S’exprimant lors d’une table ronde spéciale, le Pape les a mis au défi de garder la dignité humaine au premier plan dans le développement et l’utilisation de l’intelligence artificielle, avertissant qu’une technologie aussi puissante risque de transformer les relations humaines elles-mêmes en algorithmes.

« Face aux merveilles des machines, qui semblent savoir choisir de manière indépendante, nous devons être très clairs sur le fait que la prise de décision, même lorsque nous sommes confrontés à ses aspects parfois dramatiques et urgents, doit toujours être laissée à la personne humaine. » il a dit.

Le pape François avec la Première ministre italienne Giorgia Meloni et les chefs d'État du G7 lors d'une photo de famille le deuxième jour du sommet à Borgo Egnazia, le 14 juin 2024.
Le pape François avec la Première ministre italienne Giorgia Meloni et les chefs d’État du G7 lors d’une photo de famille le deuxième jour du sommet à Borgo Egnazia, le 14 juin 2024.

« Nous condamnerions l’humanité à un avenir sans espoir si nous supprimions aux individus la capacité de prendre des décisions concernant eux-mêmes et leur vie, en les condamnant à dépendre des choix des machines. »

François a exercé son autorité morale sur le Groupe des Sept, invité par l’Italie hôte à prendre la parole lors d’une session spéciale sur les périls et les promesses de l’IA.

Ce faisant, il a proposé une vision éthique d’une question qui figure de plus en plus à l’ordre du jour des sommets internationaux, des politiques gouvernementales et des conseils d’administration des entreprises.

Francis a déclaré que les politiciens doivent prendre l’initiative de veiller à ce que l’IA reste centrée sur l’humain, afin que les décisions sur le moment d’utiliser des armes ou même des outils moins mortels restent toujours prises par des humains et non par des machines.

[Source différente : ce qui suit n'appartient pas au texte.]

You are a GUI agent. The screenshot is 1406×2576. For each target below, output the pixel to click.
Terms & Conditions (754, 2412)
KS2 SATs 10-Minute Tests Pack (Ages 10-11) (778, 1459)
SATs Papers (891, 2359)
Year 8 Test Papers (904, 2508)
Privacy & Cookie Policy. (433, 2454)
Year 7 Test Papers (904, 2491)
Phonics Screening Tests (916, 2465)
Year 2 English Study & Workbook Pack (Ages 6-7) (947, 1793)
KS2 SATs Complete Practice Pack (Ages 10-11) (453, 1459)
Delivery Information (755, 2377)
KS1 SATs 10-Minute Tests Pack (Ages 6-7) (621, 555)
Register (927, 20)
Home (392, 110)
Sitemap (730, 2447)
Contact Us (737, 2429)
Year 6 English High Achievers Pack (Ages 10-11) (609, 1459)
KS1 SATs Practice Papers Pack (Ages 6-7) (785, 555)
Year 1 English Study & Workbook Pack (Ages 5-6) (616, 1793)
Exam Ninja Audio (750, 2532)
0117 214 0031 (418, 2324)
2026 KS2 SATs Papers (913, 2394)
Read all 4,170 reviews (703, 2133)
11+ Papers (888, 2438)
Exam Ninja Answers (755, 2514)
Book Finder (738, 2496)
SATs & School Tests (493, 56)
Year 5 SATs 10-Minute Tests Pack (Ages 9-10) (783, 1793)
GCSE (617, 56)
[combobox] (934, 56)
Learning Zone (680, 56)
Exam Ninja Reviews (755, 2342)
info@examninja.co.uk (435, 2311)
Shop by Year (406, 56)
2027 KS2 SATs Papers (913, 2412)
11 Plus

Il s’en est également pris aux armes autonomes, affirmant qu’il ne faudrait jamais laisser aux machines le soin de décider de tuer ou non une personne.

Aucune machine ne devrait jamais choisir de tuer un être humain.

Pape François

Chef de l’Église catholique romaine

« Permettez-moi d’insister, à la lumière de la tragédie qu’est un conflit armé, il est urgent de reconsidérer le développement et l’utilisation de dispositifs tels que les soi-disant « armes autonomes mortelles » et, à terme, d’interdire leur utilisation. Cela commence par une approche efficace et concrète. engagement à introduire un contrôle humain toujours plus grand et approprié. Aucune machine ne devrait jamais choisir de prendre la vie d’un être humain », a-t-il déclaré.

La déclaration finale du G7 reflète largement ses préoccupations. Les dirigeants se sont engagés à mieux coordonner les cadres de gouvernance et de réglementation entourant l’IA afin qu’elle reste « centrée sur l’humain ».

Dans le même temps, ils ont reconnu les impacts potentiels sur le marché du travail des machines remplaçant les travailleurs humains et sur le système judiciaire des algorithmes prédisant la récidive.

« Nous poursuivrons une transformation numérique inclusive et centrée sur l’humain qui sous-tend la croissance économique et le développement durable, maximise les avantages et gère les risques, conformément à nos valeurs démocratiques communes et au respect des droits de l’homme », ont-ils déclaré.

En participant au sommet, Francis a rejoint un chœur de pays et d’organismes mondiaux qui réclament des garde-fous plus forts en matière d’IA suite au boom de l’IA générative lancé par le chatbot ChatGPT d’OpenAI.

Sur la question des armes, les dirigeants du G7 ont déclaré qu’ils reconnaissaient l’impact de l’IA dans le domaine militaire « et la nécessité d’un cadre pour un développement et une utilisation responsables ». Ils ont encouragé les États à s’assurer que « l’utilisation militaire de l’IA est responsable, conforme au droit international applicable, en particulier au droit international humanitaire, et renforce la sécurité internationale ».